Extracted material |
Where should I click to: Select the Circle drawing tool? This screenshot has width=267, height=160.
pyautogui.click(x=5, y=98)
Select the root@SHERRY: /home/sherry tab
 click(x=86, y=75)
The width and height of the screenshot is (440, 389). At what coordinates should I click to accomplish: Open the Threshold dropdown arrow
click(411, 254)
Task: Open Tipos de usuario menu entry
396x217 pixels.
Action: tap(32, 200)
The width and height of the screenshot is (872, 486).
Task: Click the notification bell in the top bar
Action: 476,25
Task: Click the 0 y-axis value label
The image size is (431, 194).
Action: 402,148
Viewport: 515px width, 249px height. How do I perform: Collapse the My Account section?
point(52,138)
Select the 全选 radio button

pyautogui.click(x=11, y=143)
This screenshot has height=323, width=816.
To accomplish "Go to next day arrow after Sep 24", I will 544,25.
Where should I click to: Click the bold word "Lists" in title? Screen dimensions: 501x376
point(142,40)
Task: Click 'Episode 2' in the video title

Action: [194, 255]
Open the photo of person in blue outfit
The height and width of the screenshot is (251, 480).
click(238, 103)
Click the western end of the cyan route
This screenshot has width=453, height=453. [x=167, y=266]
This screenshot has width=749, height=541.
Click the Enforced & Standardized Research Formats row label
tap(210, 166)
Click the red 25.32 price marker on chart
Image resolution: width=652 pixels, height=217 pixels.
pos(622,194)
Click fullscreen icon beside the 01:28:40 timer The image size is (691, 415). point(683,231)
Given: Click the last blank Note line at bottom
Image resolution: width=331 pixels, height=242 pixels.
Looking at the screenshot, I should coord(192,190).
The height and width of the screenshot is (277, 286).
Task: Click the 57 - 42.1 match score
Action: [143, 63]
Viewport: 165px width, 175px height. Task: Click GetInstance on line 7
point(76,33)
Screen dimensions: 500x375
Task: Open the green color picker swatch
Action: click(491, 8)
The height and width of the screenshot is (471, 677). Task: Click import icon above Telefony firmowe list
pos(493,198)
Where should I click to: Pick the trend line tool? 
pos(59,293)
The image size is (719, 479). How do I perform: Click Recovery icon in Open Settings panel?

Assigned task |
An exact copy of the lines above between the line holding "Task: Open Tipos de usuario menu entry" and the line holding "Given: Click the", inclusive, is the whole answer.

Solution |
Task: Open Tipos de usuario menu entry
396x217 pixels.
Action: tap(32, 200)
The width and height of the screenshot is (872, 486).
Task: Click the notification bell in the top bar
Action: 476,25
Task: Click the 0 y-axis value label
The image size is (431, 194).
Action: 402,148
Viewport: 515px width, 249px height. How do I perform: Collapse the My Account section?
point(52,138)
Select the 全选 radio button

pyautogui.click(x=11, y=143)
This screenshot has height=323, width=816.
To accomplish "Go to next day arrow after Sep 24", I will 544,25.
Where should I click to: Click the bold word "Lists" in title? Screen dimensions: 501x376
point(142,40)
Task: Click 'Episode 2' in the video title

Action: [194, 255]
Open the photo of person in blue outfit
The height and width of the screenshot is (251, 480).
click(238, 103)
Click the western end of the cyan route
This screenshot has width=453, height=453. [x=167, y=266]
This screenshot has width=749, height=541.
Click the Enforced & Standardized Research Formats row label
tap(210, 166)
Click the red 25.32 price marker on chart
Image resolution: width=652 pixels, height=217 pixels.
pos(622,194)
Click fullscreen icon beside the 01:28:40 timer The image size is (691, 415). point(683,231)
Given: Click the last blank Note line at bottom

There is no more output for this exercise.